2. Use the fund remaining to: A. Purchase an annuity (a guaranteed income for life. B. Invest in an Approved Retirement Fund (a more flexible approach to providing your retirement income. C. Take a taxable lump sum
These options are explained below:
1.Take a cash lump sum.
You are entitled to take a cash lump sum of 25% from your pension fund if you wish and this is tax free up to a maximum lifetime limit of €200,000. The next €300,000 of any lump sum is taxable at 20%. Anything over €500,000 will be taxable at your marginal rate of income tax, USC and PRSI (if applicable).
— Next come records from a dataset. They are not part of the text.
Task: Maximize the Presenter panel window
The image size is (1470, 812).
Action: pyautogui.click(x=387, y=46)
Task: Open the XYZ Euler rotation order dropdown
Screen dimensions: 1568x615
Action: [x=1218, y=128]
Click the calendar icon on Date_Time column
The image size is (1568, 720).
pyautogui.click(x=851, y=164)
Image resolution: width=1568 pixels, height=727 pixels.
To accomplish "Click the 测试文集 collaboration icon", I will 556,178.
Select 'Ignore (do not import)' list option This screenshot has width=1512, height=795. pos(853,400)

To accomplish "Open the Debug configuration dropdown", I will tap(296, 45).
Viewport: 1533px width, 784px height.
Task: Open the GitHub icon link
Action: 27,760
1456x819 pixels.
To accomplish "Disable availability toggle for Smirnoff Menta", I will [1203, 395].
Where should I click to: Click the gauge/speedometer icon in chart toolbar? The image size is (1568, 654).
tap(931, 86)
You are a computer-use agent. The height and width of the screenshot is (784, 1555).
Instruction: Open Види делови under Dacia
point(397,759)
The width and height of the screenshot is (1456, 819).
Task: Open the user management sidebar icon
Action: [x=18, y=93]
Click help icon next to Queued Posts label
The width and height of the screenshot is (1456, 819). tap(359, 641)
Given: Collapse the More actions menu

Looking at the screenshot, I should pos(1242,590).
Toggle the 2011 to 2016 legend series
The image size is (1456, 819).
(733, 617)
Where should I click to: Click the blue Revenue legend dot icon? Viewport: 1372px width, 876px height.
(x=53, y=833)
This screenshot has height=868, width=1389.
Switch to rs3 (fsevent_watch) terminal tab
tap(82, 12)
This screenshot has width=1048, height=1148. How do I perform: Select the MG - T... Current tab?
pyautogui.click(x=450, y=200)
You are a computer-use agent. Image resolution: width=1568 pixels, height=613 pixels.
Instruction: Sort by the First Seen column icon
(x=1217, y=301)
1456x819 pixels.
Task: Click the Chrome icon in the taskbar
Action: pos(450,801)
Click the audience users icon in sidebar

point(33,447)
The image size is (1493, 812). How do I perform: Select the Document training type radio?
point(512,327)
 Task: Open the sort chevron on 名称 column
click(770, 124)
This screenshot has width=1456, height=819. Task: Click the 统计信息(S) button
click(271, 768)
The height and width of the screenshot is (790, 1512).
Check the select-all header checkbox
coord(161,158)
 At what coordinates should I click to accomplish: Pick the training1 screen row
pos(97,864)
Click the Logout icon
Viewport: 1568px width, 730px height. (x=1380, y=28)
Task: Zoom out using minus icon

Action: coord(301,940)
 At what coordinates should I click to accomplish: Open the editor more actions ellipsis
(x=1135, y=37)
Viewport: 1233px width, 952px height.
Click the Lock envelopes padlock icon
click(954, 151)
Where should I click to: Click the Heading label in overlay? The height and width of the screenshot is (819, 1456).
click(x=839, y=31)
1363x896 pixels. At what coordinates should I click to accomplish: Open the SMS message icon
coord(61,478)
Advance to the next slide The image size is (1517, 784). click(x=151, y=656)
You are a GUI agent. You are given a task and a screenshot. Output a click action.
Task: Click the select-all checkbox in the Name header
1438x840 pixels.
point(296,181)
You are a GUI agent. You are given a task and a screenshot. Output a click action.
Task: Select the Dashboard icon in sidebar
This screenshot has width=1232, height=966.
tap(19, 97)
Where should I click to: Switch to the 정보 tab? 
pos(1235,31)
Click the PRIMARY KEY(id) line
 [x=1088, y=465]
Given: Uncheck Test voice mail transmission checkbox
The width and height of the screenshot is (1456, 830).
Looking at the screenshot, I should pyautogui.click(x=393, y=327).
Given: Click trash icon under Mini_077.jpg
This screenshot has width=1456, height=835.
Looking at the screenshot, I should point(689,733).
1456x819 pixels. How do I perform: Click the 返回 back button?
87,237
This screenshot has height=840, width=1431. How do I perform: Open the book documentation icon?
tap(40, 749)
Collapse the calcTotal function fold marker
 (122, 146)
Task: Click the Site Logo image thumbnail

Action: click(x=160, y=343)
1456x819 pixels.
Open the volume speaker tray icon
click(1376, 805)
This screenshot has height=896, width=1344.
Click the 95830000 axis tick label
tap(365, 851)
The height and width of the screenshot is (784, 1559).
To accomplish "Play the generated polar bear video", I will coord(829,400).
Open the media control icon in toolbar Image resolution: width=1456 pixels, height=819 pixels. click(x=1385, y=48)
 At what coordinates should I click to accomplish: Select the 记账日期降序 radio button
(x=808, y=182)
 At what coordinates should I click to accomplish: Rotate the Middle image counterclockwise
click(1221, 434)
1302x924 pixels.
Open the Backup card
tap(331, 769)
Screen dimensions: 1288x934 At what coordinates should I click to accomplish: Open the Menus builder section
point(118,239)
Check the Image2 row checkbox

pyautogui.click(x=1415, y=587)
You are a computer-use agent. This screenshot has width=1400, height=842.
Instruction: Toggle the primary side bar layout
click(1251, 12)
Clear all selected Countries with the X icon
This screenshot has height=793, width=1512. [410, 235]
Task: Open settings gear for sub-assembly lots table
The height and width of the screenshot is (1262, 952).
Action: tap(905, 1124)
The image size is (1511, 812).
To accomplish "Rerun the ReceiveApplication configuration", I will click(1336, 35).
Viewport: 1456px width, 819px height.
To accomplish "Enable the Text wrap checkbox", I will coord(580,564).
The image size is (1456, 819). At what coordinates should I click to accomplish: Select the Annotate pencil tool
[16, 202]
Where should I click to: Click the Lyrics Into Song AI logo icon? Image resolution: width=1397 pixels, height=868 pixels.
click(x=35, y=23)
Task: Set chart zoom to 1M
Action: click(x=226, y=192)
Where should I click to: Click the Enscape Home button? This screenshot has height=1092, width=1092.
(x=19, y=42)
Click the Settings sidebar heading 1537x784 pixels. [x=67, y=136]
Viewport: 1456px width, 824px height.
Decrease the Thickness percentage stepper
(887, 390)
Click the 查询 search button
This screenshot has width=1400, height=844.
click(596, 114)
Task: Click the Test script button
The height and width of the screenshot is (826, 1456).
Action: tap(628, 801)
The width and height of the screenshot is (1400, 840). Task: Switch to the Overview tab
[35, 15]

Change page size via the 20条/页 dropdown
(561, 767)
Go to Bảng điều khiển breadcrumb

2. Options with the balance of your pension fund
So, once you take a cash lump sum from your pension, the options with the balance are as follows: 1. Purchase and Annuity 2. Invest in an ARF 3. Take a taxable lump sum.
2.1. What is an annuity?
An annuity is a regular income payment that is guaranteed for the rest of your life. After taking your cash lump sum, the balance of your pension fund can be used to buy an annuity (income) from a life insurance company. You have the option to ‘shop around’ to get the best annuity rate for you. The income you get will depend on things like age, guarantee period, level of increasing payments and if income is to be paid to a spouse on your death.
2.2. What is an Approved Retirement Fund (ARF)?
If you do not wish to purchase an annuity, then you have the option to reinvest the balance of your pension fund in an ARF. An ARF allows you to preserve, manage and control your retirement fund. You can invest your money in suitable assets and decide how much taxable income you want to withdraw each year, subject to a minimum withdrawal amount, from when you are aged 60. Unlike the annuity option, it does not provide a guaranteed income for the rest of your life. This is an option if you’d like to grow your investment fund during your retirement years as you can choose funds depending on the level of risk you are prepared to take. You also benefit from tax free growth on these funds.
A big plus in favour of ARF’s is that the value of your ARF can be passed to your family, spouse, or children after your death. The downside of an ARF is that without careful planning it is possible to reduce your fund to zero before you die.
2.3. Taxable Lump Sum
You have the option of taking the money as a taxable lump sum. This money will be taxable at your marginal rate of income tax, USC and PRSI (if applicable).
Choose an annuity if:
- You want the certainty of a guaranteed income for life.
- You don’t want to take investment risks with your retirement fund.
- You want to avoid having to invest in an AMRF/ARF (see overleaf).
Choose an Approved Retirement Fund if:
- You want your retirement fund to have the potential to continue to grow.
- You want more control over how your fund is invested.
- You want to pass on the balance of your fund after your death.
- You want to make withdrawals as and when you need to.
- You can tolerate a certain level of investment risk.
This article aims to give information, not advice. Always do your own research and/or seek out advice from a Financial Broker before acting on anything contained in this article.